■ **Your objective**: Whenever a line carries the word "header", pull it out of the entries.

+++ Data shown +++

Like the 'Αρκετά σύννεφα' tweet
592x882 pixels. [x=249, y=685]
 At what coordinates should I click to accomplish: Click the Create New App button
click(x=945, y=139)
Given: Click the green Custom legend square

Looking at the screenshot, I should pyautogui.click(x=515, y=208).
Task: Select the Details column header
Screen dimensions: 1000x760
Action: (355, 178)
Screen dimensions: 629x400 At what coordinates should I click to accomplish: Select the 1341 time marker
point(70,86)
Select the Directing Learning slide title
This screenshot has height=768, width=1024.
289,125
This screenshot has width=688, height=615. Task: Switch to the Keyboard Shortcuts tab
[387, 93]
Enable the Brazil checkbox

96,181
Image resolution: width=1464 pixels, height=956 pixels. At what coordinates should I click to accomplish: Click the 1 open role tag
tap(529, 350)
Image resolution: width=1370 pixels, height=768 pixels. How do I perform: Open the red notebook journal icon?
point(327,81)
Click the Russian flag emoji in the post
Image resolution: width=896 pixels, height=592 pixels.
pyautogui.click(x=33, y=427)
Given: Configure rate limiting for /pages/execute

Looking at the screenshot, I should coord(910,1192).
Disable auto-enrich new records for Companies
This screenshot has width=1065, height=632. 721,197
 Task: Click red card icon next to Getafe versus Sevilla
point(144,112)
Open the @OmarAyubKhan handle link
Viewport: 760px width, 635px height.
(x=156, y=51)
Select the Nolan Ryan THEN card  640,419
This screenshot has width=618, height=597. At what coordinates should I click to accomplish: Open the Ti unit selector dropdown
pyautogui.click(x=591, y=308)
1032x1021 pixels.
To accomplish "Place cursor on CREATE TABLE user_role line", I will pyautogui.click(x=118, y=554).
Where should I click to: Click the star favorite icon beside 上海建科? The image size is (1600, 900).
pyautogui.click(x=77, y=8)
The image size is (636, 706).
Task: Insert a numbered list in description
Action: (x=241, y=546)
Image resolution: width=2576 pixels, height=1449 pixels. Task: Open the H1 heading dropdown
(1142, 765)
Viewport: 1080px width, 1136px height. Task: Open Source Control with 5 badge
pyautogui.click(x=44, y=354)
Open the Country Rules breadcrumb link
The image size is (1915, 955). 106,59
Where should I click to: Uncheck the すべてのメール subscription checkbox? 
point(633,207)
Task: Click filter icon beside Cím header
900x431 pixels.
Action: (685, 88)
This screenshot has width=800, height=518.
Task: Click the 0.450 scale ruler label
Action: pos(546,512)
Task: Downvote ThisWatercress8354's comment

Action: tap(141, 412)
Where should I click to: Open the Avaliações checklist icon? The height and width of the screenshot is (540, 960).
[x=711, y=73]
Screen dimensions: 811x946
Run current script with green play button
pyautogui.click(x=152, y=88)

+++

■ **Answer**:
Task: Select the Details column header
Task: Click filter icon beside Cím header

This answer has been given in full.